Incorporation of physics-based strengthening coefficients into phenomenological crystal plasticity models

TL;DR

This paper demonstrates that incorporating physics-based strengthening coefficients from discrete dislocation dynamics into phenomenological crystal plasticity models enhances their predictive accuracy without additional experimental costs.

Contribution

It introduces a method to embed physically meaningful strengthening coefficients into phenomenological models, improving their reliability and applicability in materials science.

Findings

Strengthening coefficients from dislocation simulations improve model predictions

Physically-informed parameters enhance phenomenological model accuracy

Method applicable to most technologically relevant materials

Abstract

The efforts associated with parametrization of continuum-based models for crystal plasticity are a significant obstacle for the routine use of these models in materials science and engineering.

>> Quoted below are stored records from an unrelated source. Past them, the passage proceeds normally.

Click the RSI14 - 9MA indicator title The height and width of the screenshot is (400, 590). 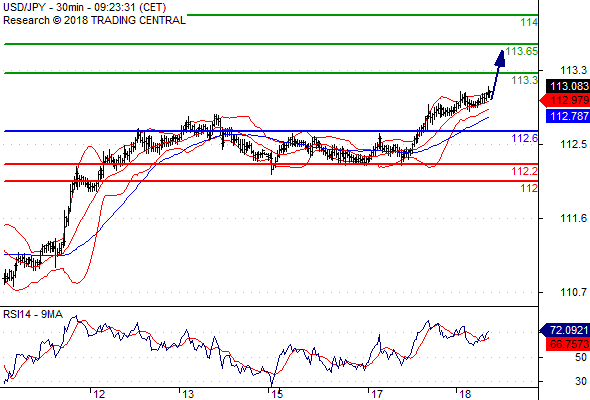pyautogui.click(x=33, y=314)
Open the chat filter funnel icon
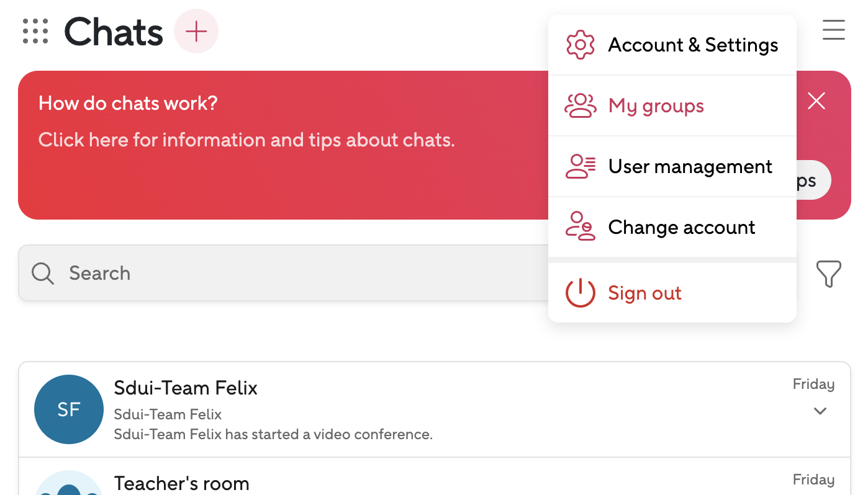The height and width of the screenshot is (495, 868). [828, 274]
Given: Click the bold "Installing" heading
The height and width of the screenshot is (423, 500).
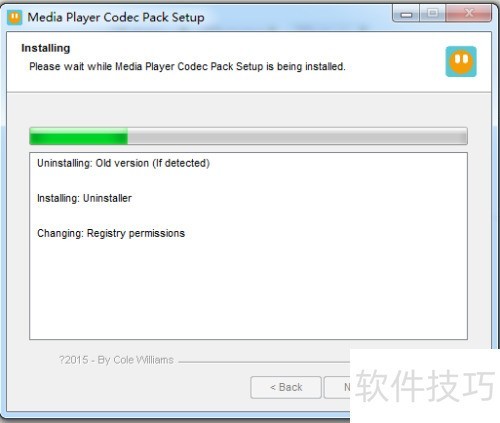Looking at the screenshot, I should (x=46, y=48).
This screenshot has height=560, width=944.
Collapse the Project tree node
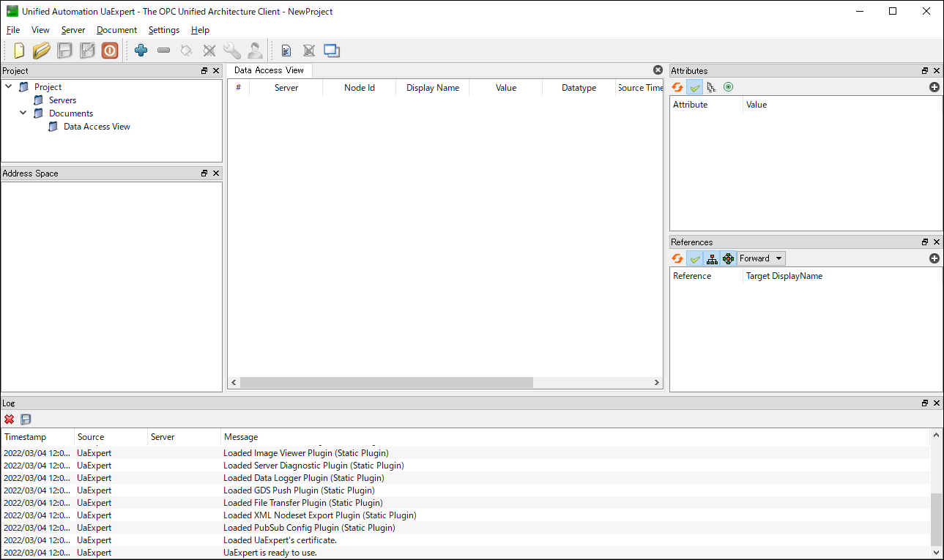point(9,86)
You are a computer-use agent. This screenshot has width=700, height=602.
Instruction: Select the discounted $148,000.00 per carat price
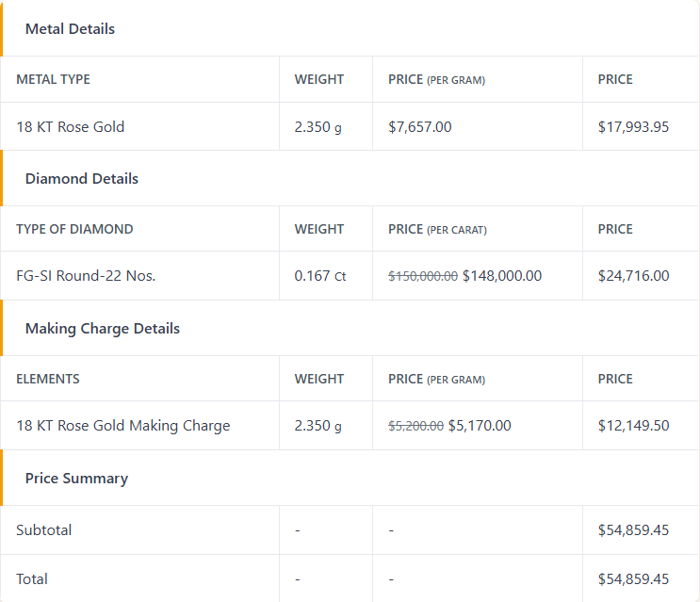coord(502,276)
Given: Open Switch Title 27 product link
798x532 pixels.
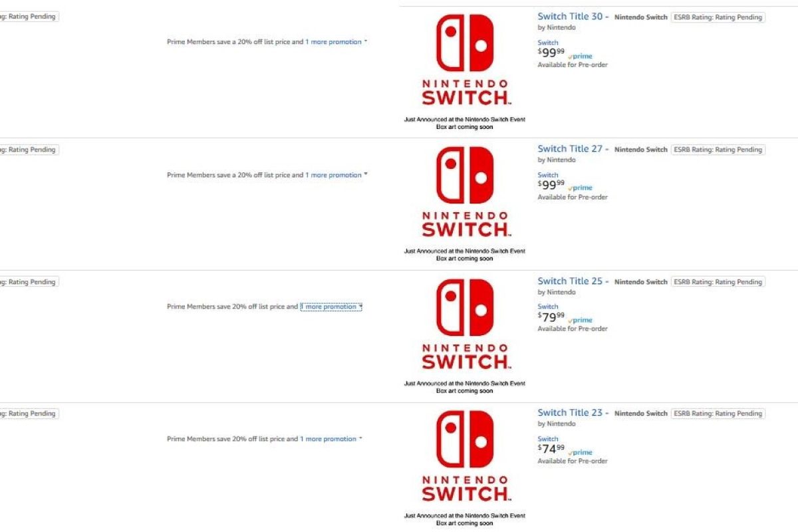Looking at the screenshot, I should [x=573, y=149].
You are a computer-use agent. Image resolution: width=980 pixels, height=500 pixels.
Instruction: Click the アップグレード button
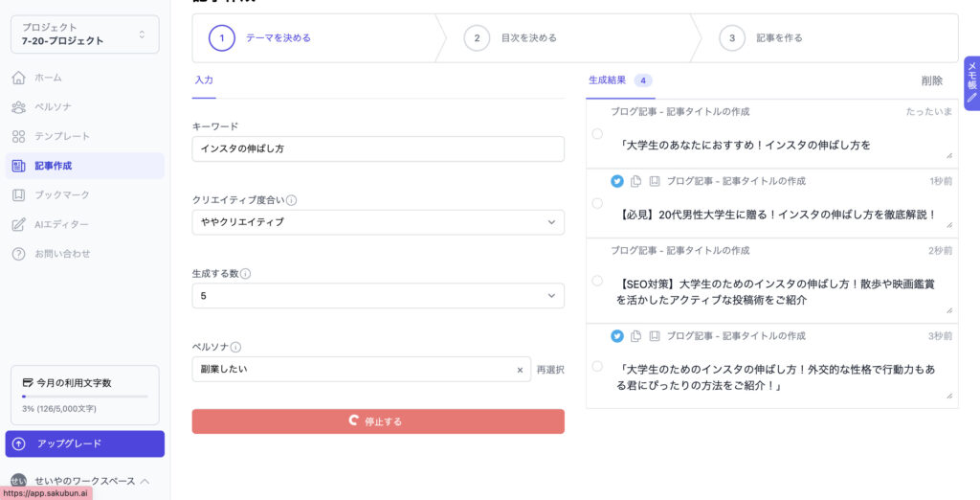[x=85, y=443]
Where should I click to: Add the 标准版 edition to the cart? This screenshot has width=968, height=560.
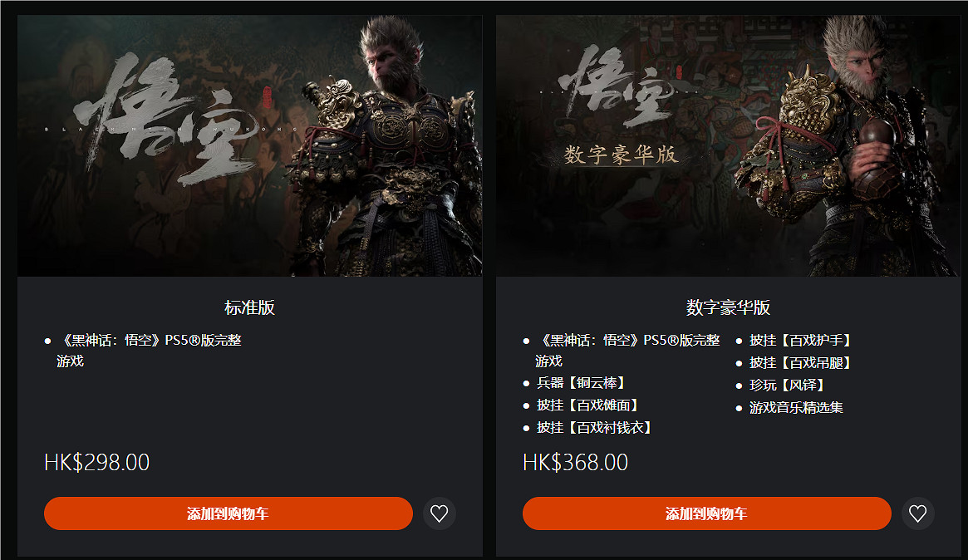click(228, 513)
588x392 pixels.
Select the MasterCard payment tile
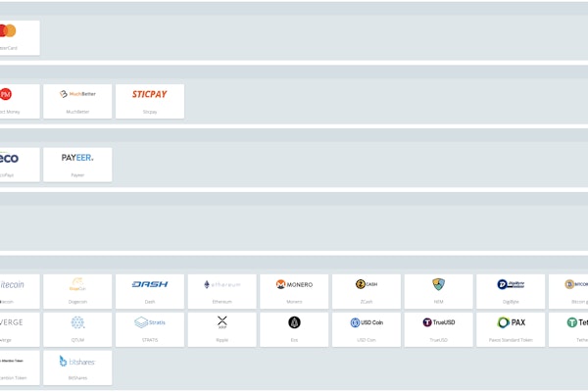tap(18, 37)
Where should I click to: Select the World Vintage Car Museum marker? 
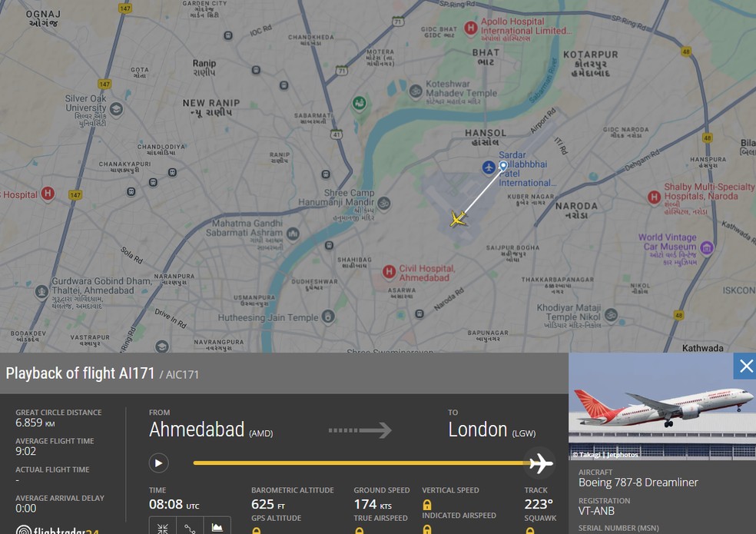(707, 248)
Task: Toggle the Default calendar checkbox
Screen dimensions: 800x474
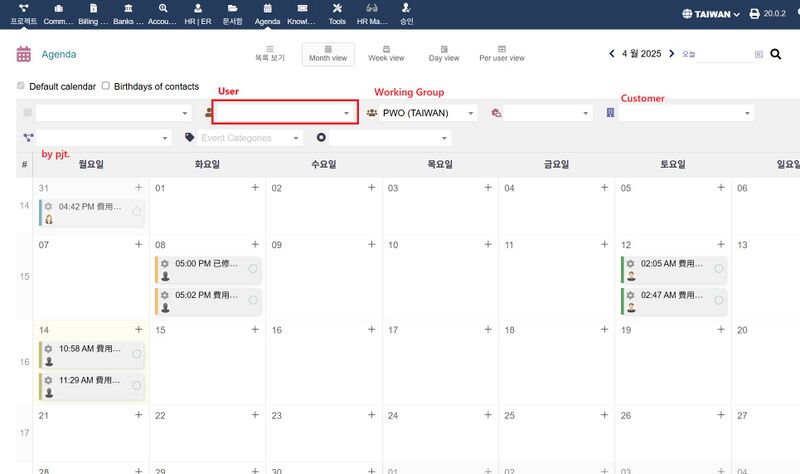Action: (21, 86)
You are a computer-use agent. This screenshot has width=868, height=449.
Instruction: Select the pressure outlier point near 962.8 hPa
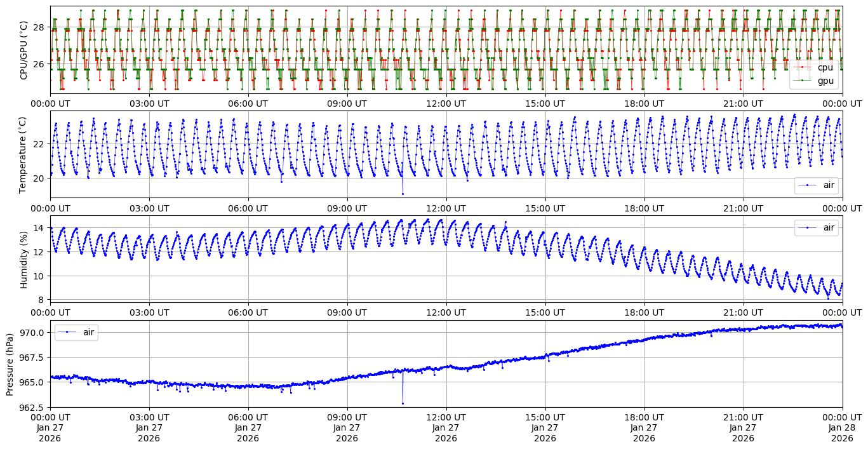coord(403,403)
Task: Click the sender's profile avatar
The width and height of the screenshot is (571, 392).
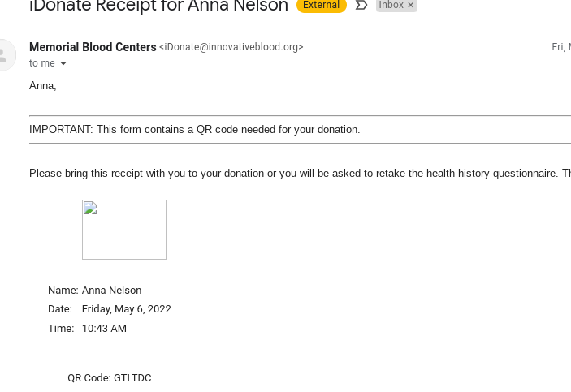Action: (6, 55)
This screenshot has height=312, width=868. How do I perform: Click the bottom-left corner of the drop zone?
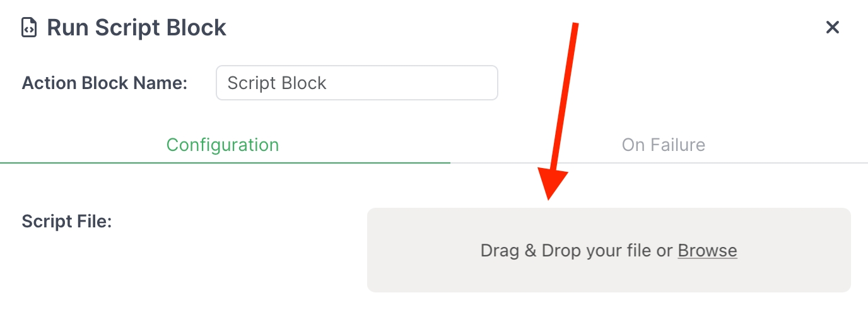click(373, 286)
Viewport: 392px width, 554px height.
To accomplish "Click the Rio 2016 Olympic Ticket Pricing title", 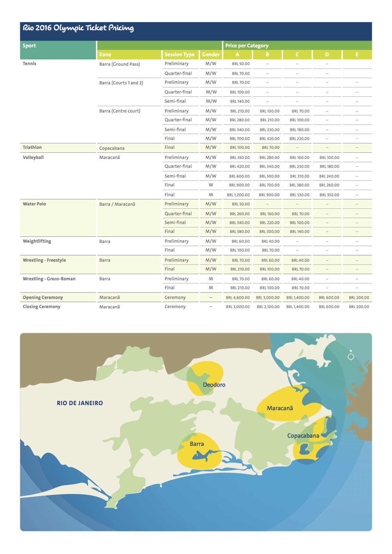I will 78,28.
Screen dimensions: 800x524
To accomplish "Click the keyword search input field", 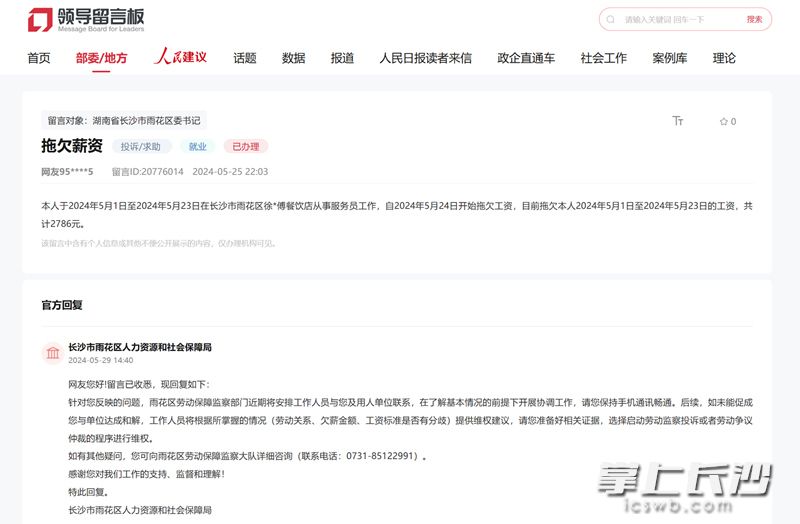I will (675, 19).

While phenomenological constitutive descriptions are attractive due to their small number of adjustable parameters, the lack of physical meaning of their parameters counteracts this advantage to some extent. This study shows that interaction/strengthening coefficients determined with the help of discrete dislocation dynamics simulations for use in physics-based formulations can also be used to improve the predictive quality of phenomenological models. Since the values of these parameters have been determined for most technologically relevant materials, the findings enable to improve the parametrization of phenomenological crystal plasticity models at no costs.